Description of the task: From the material below, copy out each line with the word "header" in it.

----

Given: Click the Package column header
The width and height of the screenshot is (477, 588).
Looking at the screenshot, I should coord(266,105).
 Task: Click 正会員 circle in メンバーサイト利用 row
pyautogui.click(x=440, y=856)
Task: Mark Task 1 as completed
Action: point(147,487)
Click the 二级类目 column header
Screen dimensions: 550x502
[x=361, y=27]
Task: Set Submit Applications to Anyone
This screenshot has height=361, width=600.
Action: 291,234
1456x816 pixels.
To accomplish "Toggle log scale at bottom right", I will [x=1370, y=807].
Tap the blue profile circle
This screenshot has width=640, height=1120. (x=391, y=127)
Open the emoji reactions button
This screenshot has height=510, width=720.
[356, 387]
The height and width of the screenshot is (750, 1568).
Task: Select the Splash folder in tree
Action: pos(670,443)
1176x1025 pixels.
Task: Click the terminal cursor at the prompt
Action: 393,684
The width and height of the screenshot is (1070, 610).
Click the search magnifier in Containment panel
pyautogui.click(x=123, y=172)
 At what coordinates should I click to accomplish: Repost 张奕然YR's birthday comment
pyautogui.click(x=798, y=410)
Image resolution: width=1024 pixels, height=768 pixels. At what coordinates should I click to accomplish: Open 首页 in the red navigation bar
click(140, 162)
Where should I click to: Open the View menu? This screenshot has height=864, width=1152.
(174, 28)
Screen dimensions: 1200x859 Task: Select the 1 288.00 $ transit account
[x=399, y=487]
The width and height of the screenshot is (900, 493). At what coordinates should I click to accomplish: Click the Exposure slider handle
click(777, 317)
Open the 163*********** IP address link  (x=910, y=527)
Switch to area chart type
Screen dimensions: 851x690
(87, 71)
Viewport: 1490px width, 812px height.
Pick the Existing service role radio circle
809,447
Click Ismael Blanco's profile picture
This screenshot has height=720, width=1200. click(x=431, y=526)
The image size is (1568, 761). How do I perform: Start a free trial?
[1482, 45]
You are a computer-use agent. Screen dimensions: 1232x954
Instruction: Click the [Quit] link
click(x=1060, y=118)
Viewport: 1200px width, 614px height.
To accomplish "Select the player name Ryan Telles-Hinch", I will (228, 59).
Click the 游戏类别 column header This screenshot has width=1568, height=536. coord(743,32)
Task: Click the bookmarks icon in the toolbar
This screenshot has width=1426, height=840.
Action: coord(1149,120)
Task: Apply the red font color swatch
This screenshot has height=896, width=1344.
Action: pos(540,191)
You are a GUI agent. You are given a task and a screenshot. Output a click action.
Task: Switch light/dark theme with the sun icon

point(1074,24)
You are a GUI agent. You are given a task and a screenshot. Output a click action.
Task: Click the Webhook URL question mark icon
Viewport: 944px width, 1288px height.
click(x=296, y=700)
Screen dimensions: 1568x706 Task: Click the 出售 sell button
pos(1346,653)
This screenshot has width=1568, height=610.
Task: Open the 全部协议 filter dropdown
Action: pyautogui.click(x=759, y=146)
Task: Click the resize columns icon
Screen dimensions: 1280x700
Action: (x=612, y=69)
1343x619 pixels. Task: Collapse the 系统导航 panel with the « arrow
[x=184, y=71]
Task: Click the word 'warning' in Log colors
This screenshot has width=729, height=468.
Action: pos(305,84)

----

Output:
Given: Click the Package column header
Click the 二级类目 column header
Click the 游戏类别 column header This screenshot has width=1568, height=536. coord(743,32)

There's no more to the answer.